En l’espèce, compte tenu des éléments en sa possession et des critères susmentionnés, la Cour estime raisonnable la somme de 1 000 EUR tous frais confondus et l’accorde au requérant.
C. Intérêts moratoires
52. La Cour juge approprié de calquer le taux des intérêts moratoires sur le taux d’intérêt de la facilité de prêt marginal de la Banque centrale européenne majoré de trois points de pourcentage.

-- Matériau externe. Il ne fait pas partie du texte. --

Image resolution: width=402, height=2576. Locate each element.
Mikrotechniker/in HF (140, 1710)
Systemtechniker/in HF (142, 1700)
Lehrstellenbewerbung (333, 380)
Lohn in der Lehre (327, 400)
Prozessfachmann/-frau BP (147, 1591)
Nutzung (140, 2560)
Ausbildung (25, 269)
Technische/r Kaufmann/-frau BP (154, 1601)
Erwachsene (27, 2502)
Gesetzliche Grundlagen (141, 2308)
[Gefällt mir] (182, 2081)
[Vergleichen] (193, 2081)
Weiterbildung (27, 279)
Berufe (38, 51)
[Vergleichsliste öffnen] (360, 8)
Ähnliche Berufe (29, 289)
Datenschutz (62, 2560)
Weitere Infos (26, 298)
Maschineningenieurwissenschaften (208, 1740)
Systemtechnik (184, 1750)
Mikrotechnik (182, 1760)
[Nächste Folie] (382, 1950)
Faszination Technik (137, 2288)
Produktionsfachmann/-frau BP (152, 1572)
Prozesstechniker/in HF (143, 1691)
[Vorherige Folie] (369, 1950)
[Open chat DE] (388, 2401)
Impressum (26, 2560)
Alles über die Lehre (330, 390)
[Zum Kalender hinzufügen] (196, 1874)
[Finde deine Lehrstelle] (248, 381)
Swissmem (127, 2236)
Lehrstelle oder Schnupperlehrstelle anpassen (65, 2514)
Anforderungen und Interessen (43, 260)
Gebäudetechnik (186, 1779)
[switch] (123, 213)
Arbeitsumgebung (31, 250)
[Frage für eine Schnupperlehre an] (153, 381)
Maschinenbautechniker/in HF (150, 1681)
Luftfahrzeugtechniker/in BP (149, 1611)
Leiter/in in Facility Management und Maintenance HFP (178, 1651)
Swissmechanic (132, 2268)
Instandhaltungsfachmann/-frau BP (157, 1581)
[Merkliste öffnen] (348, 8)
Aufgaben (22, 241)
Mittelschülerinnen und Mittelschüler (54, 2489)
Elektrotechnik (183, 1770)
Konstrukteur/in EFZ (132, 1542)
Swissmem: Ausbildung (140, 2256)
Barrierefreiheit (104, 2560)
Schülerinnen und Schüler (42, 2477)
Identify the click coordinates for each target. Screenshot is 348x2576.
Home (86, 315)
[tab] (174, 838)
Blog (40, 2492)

PAR CES MOTIFS, LA COUR, À L’UNANIMITÉ,
1. Déclare la requête recevable quant aux griefs tirés de l’absence d’avocat lors de la garde à vue et de la non-communication de l’avis du procureur général, et irrecevable pour le surplus ;
2. Dit qu’il y a eu violation de l’article 6 § 1 de la Convention combiné avec l’article 6 § 3 c) à raison du fait que le requérant n’a pas pu se faire assister d’un avocat pendant sa garde à vue ;
3. Dit qu’il y a eu violation de l’article 6 § 1 de la Convention à raison de la non-communication au requérant de l’avis du procureur général près la Cour de cassation ;
4. Dit
a) que l’Etat défendeur doit verser au requérant, dans les trois mois à compter du jour où l’arrêt sera devenu définitif conformément à l’article 44 § 2 de la Convention, les montants suivants, à convertir en livres turques au taux applicable à la date du règlement :
i. 1 000 EUR (mille euros), plus tout montant pouvant être dû à titre d’impôt sur cette somme, pour dommage moral ;
ii. 1 000 EUR (mille euros), plus tout montant pouvant être dû à titre d’impôt par le requérant sur cette somme, pour frais et dépens ;
b) qu’à compter de l’expiration dudit délai et jusqu’au versement, ces montants seront à majorer d’un intérêt simple à un taux égal à celui de la facilité de prêt marginal de la Banque centrale européenne applicable pendant cette période, augmenté de trois points de pourcentage ;
5. Rejette la demande de satisfaction équitable pour le surplus.
Fait en français, puis communiqué par écrit le 28 juillet 2009, en application de l’article 77 §§ 2 et 3 du règlement.
Lawrence EarlyNicolas Bratza
GreffierPrésident
[1]. Parti des travailleurs du Kurdistan, une organisation armée illégale.